### What this task involves
Repeat exactly the lines from the start of the records below through the line that contains "Camisa KVRA Spotted Skull (403, 1858)", including both.

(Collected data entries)
Content starts
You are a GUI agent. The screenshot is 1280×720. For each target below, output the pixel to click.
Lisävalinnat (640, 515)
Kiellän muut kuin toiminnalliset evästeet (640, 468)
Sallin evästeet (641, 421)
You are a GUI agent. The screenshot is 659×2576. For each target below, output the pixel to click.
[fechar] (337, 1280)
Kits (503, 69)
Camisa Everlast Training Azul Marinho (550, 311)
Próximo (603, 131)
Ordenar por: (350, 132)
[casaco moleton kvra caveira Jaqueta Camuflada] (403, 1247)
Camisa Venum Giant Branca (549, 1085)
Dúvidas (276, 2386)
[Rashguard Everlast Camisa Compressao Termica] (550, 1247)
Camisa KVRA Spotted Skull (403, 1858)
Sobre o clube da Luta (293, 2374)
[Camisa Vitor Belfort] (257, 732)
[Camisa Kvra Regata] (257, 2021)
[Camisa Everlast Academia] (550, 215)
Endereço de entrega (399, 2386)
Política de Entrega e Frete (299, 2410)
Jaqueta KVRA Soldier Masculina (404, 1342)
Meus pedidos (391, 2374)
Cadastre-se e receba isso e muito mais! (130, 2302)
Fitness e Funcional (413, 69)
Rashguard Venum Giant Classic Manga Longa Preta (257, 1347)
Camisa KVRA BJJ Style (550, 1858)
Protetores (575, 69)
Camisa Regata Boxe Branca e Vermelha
Content ends
### Output
You are a GUI agent. The screenshot is 1280×720. For each target below, output the pixel to click.
Lisävalinnat (640, 515)
Kiellän muut kuin toiminnalliset evästeet (640, 468)
Sallin evästeet (641, 421)
You are a GUI agent. The screenshot is 659×2576. For each target below, output the pixel to click.
[fechar] (337, 1280)
Kits (503, 69)
Camisa Everlast Training Azul Marinho (550, 311)
Próximo (603, 131)
Ordenar por: (350, 132)
[casaco moleton kvra caveira Jaqueta Camuflada] (403, 1247)
Camisa Venum Giant Branca (549, 1085)
Dúvidas (276, 2386)
[Rashguard Everlast Camisa Compressao Termica] (550, 1247)
Camisa KVRA Spotted Skull (403, 1858)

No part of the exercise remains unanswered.